— Теперь у меня нет и не будет друзей, кроме тебя, князь. Москва только и думает о том, как бы сбросить совсем власть Орды, а Тимур меня ненавидит, и от него я ничего не могу ожидать, кроме зла. Твоя дружба и твоя помощь мне будут нужны всегда, и потому я готов сделать все, что ты захочешь, чтобы сохранить их.
— В этой дружбе залог и твоего, и моего могущества, великий хан, — медленно сказал Витовт, поняв, что Тохтамыш говорит правду. — И если она не будет нарушена, мы с тобой поделим власть над всеми землями, от Вислы до Иртыша и до Сырдарьи. Я тебе помогу возвратиться на престол в Сарае и снова стать властелином над всеми улусами Золотой и Белой Орды. Но когда ты будешь силен, как прежде, ты мне поможешь овладеть русскими землями и сесть на царство в Москве.
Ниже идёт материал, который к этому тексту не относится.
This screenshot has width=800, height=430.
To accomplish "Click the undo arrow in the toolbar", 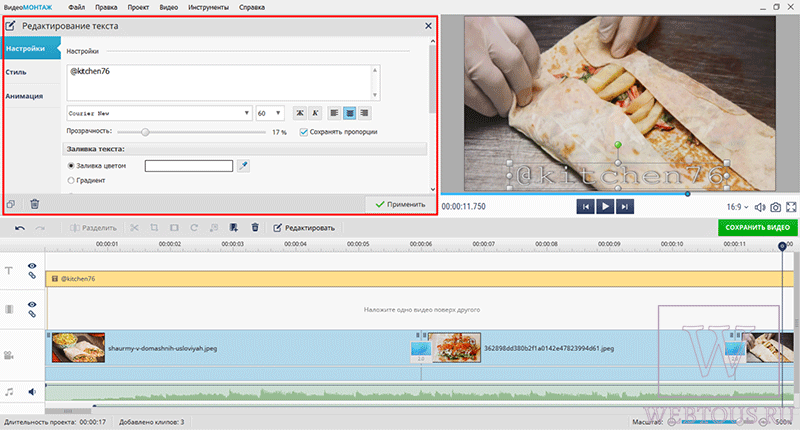I will (x=20, y=227).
«Люди сходны между собою в плохом, а отличают их друг от друга только хорошие качества и степень воздержания от пороков».
Ибн Халдун
Вечером того же дня Витовт устроил празднество и пир в честь высоких гостей. В большой трапезной княжеского дворца, которая была невелика по своим размерам, за богато убранными столами поместилось человек семьдесят представителей высшей знати — литовской, татарской и русской. Народ попроще пировал прямо на площади перед дворцом, освещенной огромными кострами и факелами.
Тут жарились на вертелах целые туши домашних и диких животных и птиц, на столах громоздились горы нарезанного хлеба и во множестве стояли расписные глиняные чарки, а на площади, в разных местах, были расставлены бочки с вином, горилкой и медом, из которых каждый черпал, что ему было любо.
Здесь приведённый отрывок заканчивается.